This is a blown opportunity for the Blackhawks, regardless of how far they’ve come. They deserve credit for climbing out of their early-season hole, but they righted themselves quickly enough to have a shot at the playoffs with more than a month to go.
It’s what they’ve done since then that doomed them in the wild-card race, not their dreadful start.
The Hawks fought off elimination for another day by forcing overtime before losing 4-3 to the Jets on Monday, but they’re one step away from this being over after the Avalanche gained a point in their shootout loss to the Blues.
Any point gained by the Avalanche or missed out on by the Hawks will end their season. The team refuses to accept that as inevitable.
“We put ourselves in this position where we have to hope other teams win, so it’s not where we want to be,” center Dylan Strome said. “But sometimes in hockey you need some luck. So hopefully we can get some the next three games.”
A few breaks went the Hawks’ way to keep that small hope alive. Mark Scheifele appeared to give the Jets a 4-2 lead with three minutes left — “I’m sitting there at 4-2 thinking that our season is pretty much done,” Strome admitted — but video coach Matt Meacham lobbied coach Jeremy Colliton to challenge that the Jets were offside.
The goal was nixed after review, and Strome tied the score 40 seconds later with the Hawks going empty-net.
Had they lost in regulation or the Avalanche won, the Hawks would’ve been knocked out. Now they look to the Avalanche’s home game Tuesday against the struggling Oilers, hoping for an upset so their game Wednesday against the Blues still will matter.

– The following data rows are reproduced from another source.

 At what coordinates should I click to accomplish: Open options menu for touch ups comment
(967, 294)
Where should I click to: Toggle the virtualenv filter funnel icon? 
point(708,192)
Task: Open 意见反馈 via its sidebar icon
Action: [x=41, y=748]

“We put ourselves in that situation,” defenseman Duncan Keith said. “That’s the tough part, knowing that we’re in this hole. But there’s nothing we can do about it now.”
The Hawks could’ve done something about it in the last six weeks. Remember when they had the second wild-card spot all to themselves for a few moments after a victory Feb. 20 in Detroit?
They had played at a 107-point pace for more than two months to get there, then they slid again. They’ve gone 8-7-3 to flounder in a wild-card race that was there for the taking.
They’ve lost twice to the last-place Kings during this rut, dropped consecutive home games to non-playoff teams in the Canucks and Flyers and narrowly avoided getting swept in a recent weekend home-and-home against the Avalanche.
“Well, we’ve struggled to get the results we need,” Colliton said of his team’s play in the last month or so. “I don’t think we’ve played badly; we just struggled to score. Power play’s gone a little cold.
“The compete level, I’ve got no issues with. I think defensively we’ve tightened up, so that’s a positive going forward. We just haven’t been able to take that next step. Disappointing, certainly. We want to be in the playoffs; we want to be in it right to the end. But we are where we are.”
None of the teams that has been in the mix for the last spot is overwhelming. The Avs are the most talented among them, but they only took the lead after going 6-0-1 the last two weeks.
The Hawks will spend their offseason knowing that could’ve been them, but they fell short in the most crucial stage of the season. It’s easy to point to the 9-18-5 start, but they got past that. Folding down the stretch is what put them on the edge of being buried.